# multiobj-rationale

**Repository Path**: greitzmann/multiobj-rationale

## Basic Information

- **Project Name**: multiobj-rationale
- **Description**: Multi-Objective Molecule Generation using Interpretable Substructures (ICML 2020)
- **Primary Language**: Unknown
- **License**: MIT
- **Default Branch**: master
- **Homepage**: None
- **GVP Project**: No

## Statistics

- **Stars**: 0
- **Forks**: 0
- **Created**: 2021-01-18
- **Last Updated**: 2021-01-18

## Categories & Tags

**Categories**: Uncategorized

**Tags**: None

## README

# Multi-Objective Molecule Generation using Interpretable Substructures

This is the implementation of our ICML 2020 paper: https://arxiv.org/abs/2002.03244

## Property Predictors
The property predictors for GSK3 and JNK3 are provided in `data/gsk3/gsk3.pkl` and `data/jnk3/jnk3.pkl`. For example, to predict properties of given molecules, run
```
python properties.py --prop jnk3 < data/jnk3/rationales.txt
python properties.py --prop gsk3,jnk3 < data/dual_gsk3_jnk3/rationales.txt
```

## Rationale Extraction
The rationale extraction module will produce a list of triplets `(molecule, rationale, score)`, where `molecule` is an active compound, `rationale` is a subgraph that explains the property and `score` is its predicted score. The following script uses 4 CPU cores (can be adjusted with `--ncpu` argument):
```
python mcts.py --data data/jnk3/actives.txt --prop jnk3 --ncpu 4 > jnk3_rationales.txt
python mcts.py --data data/gsk3/actives.txt --prop gsk3 --ncpu 4 > gsk3_rationales.txt
```
To construct multi-property rationales, we can merge the single-property rationales for GSK3 and JNK3:
```
python merge_rationale.py --rationale1 data/gsk3/rationales.txt --rationale2 data/jnk3/rationales.txt > gsk3_jnk3.txt
```

## Generative Model Pre-training
The molecule completion model is pre-trained on the ChEMBL dataset. To construct the training set, run
```
python preprocess.py --train data/chembl/all.txt --ncpu 4
mkdir chembl-processed
mv tensor-* chembl-processed
```
To train the molecule completion model, run
```
python gnn_train.py --train chembl-processed --save_dir ckpt/chembl-molgen
```

## GSK3 + JNK3 + QED + SA Molecule Design

This task seeks to design dual inhibitors against GSK3 and JNK3 with drug-likeness and synthetic accessibility constraints. We have already computed multi-property rationales in `data/gsk3_jnk3_qed_sa/rationales.txt`. It is a subset of GSK3-JNK3 rationales with QED > 0.6 and SA < 4.0. 

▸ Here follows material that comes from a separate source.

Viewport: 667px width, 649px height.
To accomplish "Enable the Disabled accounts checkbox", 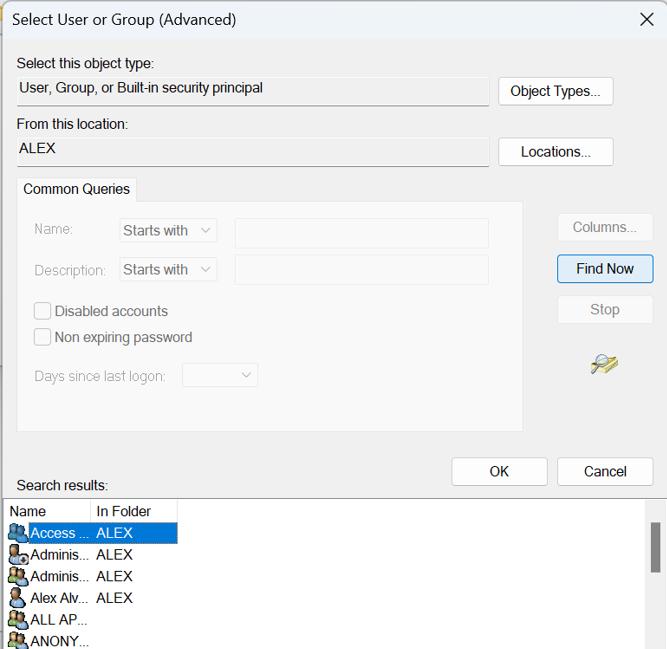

### Step 1: Fine-tuning with Policy Gradient
Given a set of rationales, the model learns to complete them into full molecules. The molecule completion model has been pre-trained on ChEMBL, and it needs to be fine-tuned so that generated molecules will satisfy all the property constraints. To fine-tune the model on the GSK3 + JNK3 + QED + SA task, run
```
python finetune.py \
  --init_model ckpt/chembl-h400beta0.3/model.20 --save_dir ckpt/tmp/ \
  --rationale data/gsk3_jnk3_qed_sa/rationales.txt --num_decode 200 --prop gsk3,jnk3,qed,sa --epoch 30 --alpha 0.5
```

### Step 2: Molecule Generation
The molecule generation script will expand the extracted rationales into full molecules. The output is a list of pairs `(rationale, molecule)`, where `molecule` is the completion of `rationale`. In the following example, each rationale is completed for 100 times, with different sampled latent vectors z.
```
python decode.py --model ckpt/gsk3_jnk3_qed_sa/model.final > outputs.txt
```

### Step 3: Evaluation
You can evaluate the outputs for the four property constraint task by
```
python properties.py --prop gsk3,jnk3,qed,sa < outputs.txt | python scripts/qed_sa_dual_eval.py --ref_path data/dual_gsk3_jnk3/actives.txt
```
Here `--ref_path` contains all the reference molecules which is used for computing the novelty score.